§ EXERCISE DIRECTIONS:
If a line in the data below contains the word "computer", copy it out.

---------------

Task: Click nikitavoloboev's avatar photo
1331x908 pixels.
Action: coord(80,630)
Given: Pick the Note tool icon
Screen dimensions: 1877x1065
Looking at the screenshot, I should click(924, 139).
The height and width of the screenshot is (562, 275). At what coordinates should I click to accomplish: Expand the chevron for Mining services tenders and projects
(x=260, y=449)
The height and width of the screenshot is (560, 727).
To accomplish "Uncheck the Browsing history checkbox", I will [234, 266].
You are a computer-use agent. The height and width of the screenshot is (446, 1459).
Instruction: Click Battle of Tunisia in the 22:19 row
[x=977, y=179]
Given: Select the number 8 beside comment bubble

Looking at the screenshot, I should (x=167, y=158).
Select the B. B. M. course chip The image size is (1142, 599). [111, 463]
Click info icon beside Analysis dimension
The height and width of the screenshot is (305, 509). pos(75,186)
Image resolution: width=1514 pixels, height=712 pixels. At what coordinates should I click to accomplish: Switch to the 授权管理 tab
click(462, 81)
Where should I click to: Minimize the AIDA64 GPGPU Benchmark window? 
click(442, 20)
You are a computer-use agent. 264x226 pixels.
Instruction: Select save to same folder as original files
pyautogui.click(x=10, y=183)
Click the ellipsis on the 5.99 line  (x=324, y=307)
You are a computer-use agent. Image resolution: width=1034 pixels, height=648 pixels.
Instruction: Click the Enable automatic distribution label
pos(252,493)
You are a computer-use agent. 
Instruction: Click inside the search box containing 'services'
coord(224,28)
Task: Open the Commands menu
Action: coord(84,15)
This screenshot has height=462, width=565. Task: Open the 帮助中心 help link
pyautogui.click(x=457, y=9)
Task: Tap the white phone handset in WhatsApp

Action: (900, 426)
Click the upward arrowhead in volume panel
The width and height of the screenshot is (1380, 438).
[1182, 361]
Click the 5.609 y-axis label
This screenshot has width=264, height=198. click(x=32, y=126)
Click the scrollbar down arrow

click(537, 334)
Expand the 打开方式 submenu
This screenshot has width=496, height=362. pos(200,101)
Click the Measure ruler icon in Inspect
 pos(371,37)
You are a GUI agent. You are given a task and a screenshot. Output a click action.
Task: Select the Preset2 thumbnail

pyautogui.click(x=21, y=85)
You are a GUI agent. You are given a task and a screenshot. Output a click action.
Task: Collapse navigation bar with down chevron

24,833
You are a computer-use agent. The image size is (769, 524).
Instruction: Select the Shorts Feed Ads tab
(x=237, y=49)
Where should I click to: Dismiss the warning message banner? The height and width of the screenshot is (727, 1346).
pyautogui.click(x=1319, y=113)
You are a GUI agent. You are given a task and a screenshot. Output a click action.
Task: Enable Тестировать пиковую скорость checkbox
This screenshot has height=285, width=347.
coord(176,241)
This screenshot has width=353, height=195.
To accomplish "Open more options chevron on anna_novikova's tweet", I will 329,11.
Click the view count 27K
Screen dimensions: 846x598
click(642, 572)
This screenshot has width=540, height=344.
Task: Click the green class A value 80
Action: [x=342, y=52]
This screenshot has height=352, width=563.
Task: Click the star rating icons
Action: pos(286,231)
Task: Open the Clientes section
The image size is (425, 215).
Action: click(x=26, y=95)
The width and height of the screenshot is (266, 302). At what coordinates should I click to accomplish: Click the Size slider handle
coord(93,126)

---------------

§ REPLY:
You are a computer-use agent. The height and width of the screenshot is (446, 1459).
You are a computer-use agent. 264x226 pixels.
You are a computer-use agent. Image resolution: width=1034 pixels, height=648 pixels.
You are a computer-use agent. 
You are a computer-use agent. The image size is (769, 524).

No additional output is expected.